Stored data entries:
# # #

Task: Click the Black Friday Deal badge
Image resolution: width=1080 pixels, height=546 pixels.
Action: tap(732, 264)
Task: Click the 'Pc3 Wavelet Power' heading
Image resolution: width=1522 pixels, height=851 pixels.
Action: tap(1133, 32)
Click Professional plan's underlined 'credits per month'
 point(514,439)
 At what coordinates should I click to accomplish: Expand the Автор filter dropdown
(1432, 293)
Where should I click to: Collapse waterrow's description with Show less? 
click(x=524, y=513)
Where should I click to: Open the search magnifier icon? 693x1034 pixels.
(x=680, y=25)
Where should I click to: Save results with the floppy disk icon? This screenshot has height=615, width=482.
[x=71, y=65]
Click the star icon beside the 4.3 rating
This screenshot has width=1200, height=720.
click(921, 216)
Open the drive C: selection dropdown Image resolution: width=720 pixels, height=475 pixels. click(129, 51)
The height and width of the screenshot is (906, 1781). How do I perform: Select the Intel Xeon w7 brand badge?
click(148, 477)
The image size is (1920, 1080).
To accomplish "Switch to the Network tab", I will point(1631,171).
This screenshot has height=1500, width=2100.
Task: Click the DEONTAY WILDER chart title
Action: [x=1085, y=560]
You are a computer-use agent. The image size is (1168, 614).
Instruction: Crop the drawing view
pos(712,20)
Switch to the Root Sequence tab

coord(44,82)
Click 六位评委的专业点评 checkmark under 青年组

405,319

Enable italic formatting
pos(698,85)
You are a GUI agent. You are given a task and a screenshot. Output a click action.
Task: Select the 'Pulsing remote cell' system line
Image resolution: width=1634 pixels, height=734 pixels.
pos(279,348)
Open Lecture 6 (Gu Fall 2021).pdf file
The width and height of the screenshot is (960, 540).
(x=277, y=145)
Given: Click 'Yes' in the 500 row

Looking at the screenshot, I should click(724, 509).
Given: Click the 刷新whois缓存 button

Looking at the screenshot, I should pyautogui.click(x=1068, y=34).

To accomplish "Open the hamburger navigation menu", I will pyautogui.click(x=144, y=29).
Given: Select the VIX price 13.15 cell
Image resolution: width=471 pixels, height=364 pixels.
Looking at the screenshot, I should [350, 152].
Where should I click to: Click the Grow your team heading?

# # #

▶ [Exercise requirements]: Exactly as they stand above, retype all of the records.

▶ [Answer for the task]:
Task: Click the Black Friday Deal badge
Image resolution: width=1080 pixels, height=546 pixels.
Action: tap(732, 264)
Task: Click the 'Pc3 Wavelet Power' heading
Image resolution: width=1522 pixels, height=851 pixels.
Action: tap(1133, 32)
Click Professional plan's underlined 'credits per month'
 point(514,439)
 At what coordinates should I click to accomplish: Expand the Автор filter dropdown
(1432, 293)
Where should I click to: Collapse waterrow's description with Show less? 
click(x=524, y=513)
Where should I click to: Open the search magnifier icon? 693x1034 pixels.
(x=680, y=25)
Where should I click to: Save results with the floppy disk icon? This screenshot has height=615, width=482.
[x=71, y=65]
Click the star icon beside the 4.3 rating
This screenshot has width=1200, height=720.
click(921, 216)
Open the drive C: selection dropdown Image resolution: width=720 pixels, height=475 pixels. click(129, 51)
The height and width of the screenshot is (906, 1781). How do I perform: Select the Intel Xeon w7 brand badge?
click(148, 477)
The image size is (1920, 1080).
To accomplish "Switch to the Network tab", I will point(1631,171).
This screenshot has height=1500, width=2100.
Task: Click the DEONTAY WILDER chart title
Action: [x=1085, y=560]
You are a computer-use agent. The image size is (1168, 614).
Instruction: Crop the drawing view
pos(712,20)
Switch to the Root Sequence tab

coord(44,82)
Click 六位评委的专业点评 checkmark under 青年组

405,319

Enable italic formatting
pos(698,85)
You are a GUI agent. You are given a task and a screenshot. Output a click action.
Task: Select the 'Pulsing remote cell' system line
Image resolution: width=1634 pixels, height=734 pixels.
pos(279,348)
Open Lecture 6 (Gu Fall 2021).pdf file
The width and height of the screenshot is (960, 540).
(x=277, y=145)
Given: Click 'Yes' in the 500 row

Looking at the screenshot, I should click(724, 509).
Given: Click the 刷新whois缓存 button

Looking at the screenshot, I should pyautogui.click(x=1068, y=34).

To accomplish "Open the hamburger navigation menu", I will pyautogui.click(x=144, y=29).
Given: Select the VIX price 13.15 cell
Image resolution: width=471 pixels, height=364 pixels.
Looking at the screenshot, I should [350, 152].
Where should I click to: Click the Grow your team heading?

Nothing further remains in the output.